One Shot Deviation Principle

Posted on April 15, 2016
Tags: game theory

The content here is reproduced from Fudenberg and Tirole’s 1991 text.


In infinite horizon games, the one-shot deviation principle is a useful tool to check whether a strategy profile \(\sigma\) is subgame perfect. Informally, it states that we only need to check deviations \((\sigma_i', \sigma_{-i})\) where \(\sigma_{i}'\) differs from \(\sigma_i\) only at a single history.

We begin with the theorem for finite horizon games.

Theorem 1 (One-Stage-Deviation Principle for Finite Horizon Games). In a finite multi-stage agme with observed actions, strategy profile \(s\) is subgame perfect if and only if it satisfies the one-stage-deviation condition:

there is no player \(i\) and a history \(h^t\) such that player \(i\) has a profitable deviation \(s_i'\) where \(s_i = s_i'\) everywhere except at \(h^t\)
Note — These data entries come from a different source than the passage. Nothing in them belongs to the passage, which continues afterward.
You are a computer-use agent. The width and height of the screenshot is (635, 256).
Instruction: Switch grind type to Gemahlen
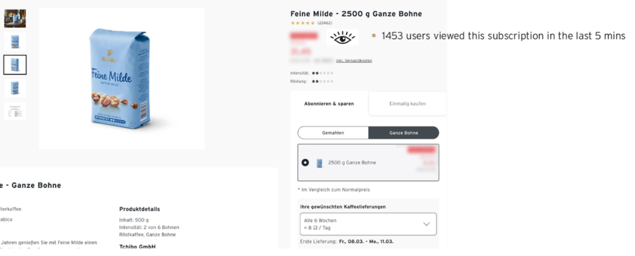coord(333,133)
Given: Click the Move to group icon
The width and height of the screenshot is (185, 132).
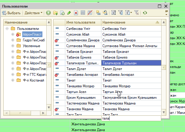Looking at the screenshot, I should coord(105,13).
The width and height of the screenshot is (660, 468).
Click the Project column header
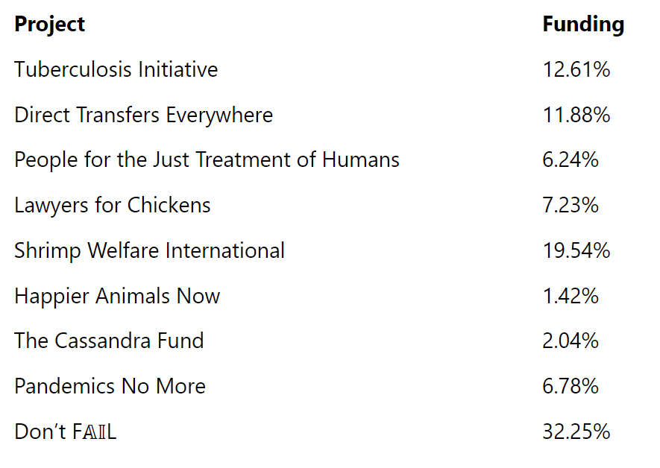[x=50, y=25]
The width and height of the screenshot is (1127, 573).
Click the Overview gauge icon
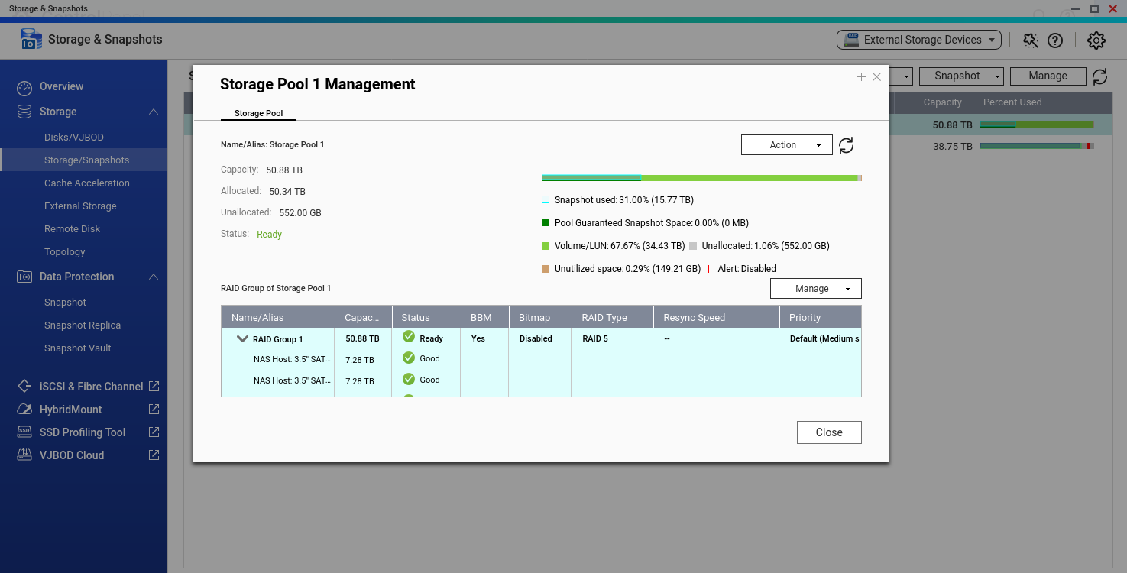[x=24, y=87]

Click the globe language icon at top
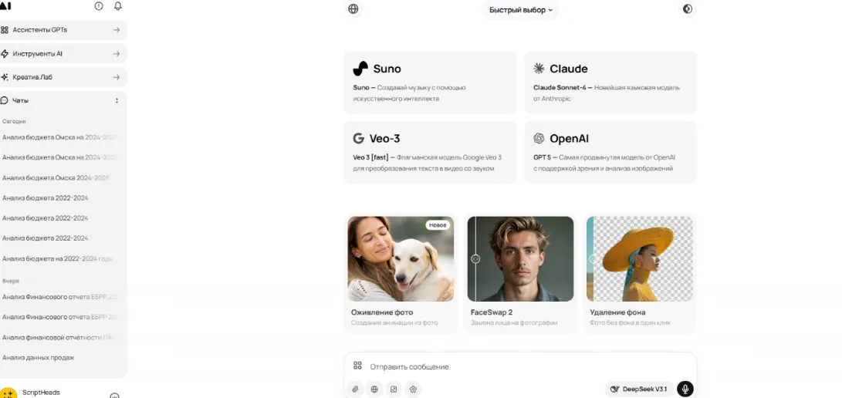(x=353, y=9)
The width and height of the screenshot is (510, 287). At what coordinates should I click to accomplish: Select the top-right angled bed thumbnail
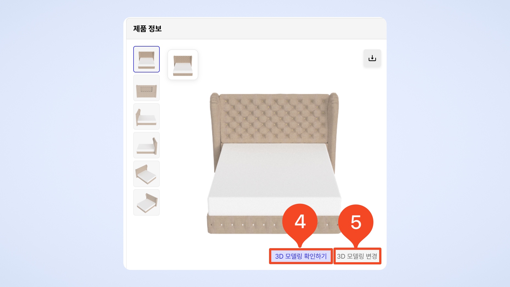tap(147, 202)
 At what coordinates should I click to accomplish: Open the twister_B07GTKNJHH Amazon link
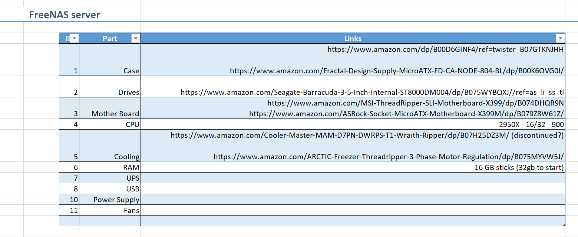point(445,49)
Proof. The “only if” condition is immediate from the definition of subgame perfection. For sufficiency, suppose that a strategy profile \(s\) satisfies the one-stage-deviation condiiton, but is not subgame perfect. Therefore, there is some history \(h^t\) and player \(i\) such that

\begin{equation} \label{eq:1} u_i(s_i', s_{-i}; h^t) > u_i(s; h^t) \quad \text{for some strategy $s_i'$.} \end{equation}

Let \(T\) be the largest \(\tau\) for the set

\begin{equation} \label{eq:2} D(\tau) := \{ h^{\tau} : s_i'(h^{\tau}) \neq s_i(h^{\tau}) \} \end{equation}

is non-empty (i.e. \(T\) is the last stage at where \(s_i'\) and \(s_i\) differs). Since \(s_i = s_i'\) for all \(\tau \geq T+1\), the one-stage-deviation condition implies that

\begin{equation} \label{eq:3} u_i(s; h^T) \geq u_i(s_i', s_{-i}; h^T). \end{equation}

Now define \(s_i''\) to be the strategy that is equal to \(s_i'\) in stages \(t \leq \tau \leq T-1\) and equals \(s_i\) at stage \(T\). By \eqref{eq:1} and \eqref{eq:3}

\begin{equation} \label{eq:4} u_i(s_i'', s_{-i}; h^t) \geq u_i(s_i', s_{-i}; h^t) > u_i(s; h^t). \end{equation}

But \(s_i''\) differs from \(s_i\) only up to \(T-1\). Repeating the process, we obtain \(s_i'''\) satisfying \(u_i(s_i''',s_{-i};h^t)>u_i(s;h^t)\) that differs from \(s_i\) only up to \(T-2\). Thus, this process eventually yields a strategy \(S_i\) with

\begin{equation} \label{eq:5} u_i(S_i, s_{-i}; h^t) > u_i(s_i, s_{-i};h^t) \end{equation}

that only differs from \(s_i\) at time \(t\). This contradicts the one-stage-deviation principle, and complets the proof. \(\square\)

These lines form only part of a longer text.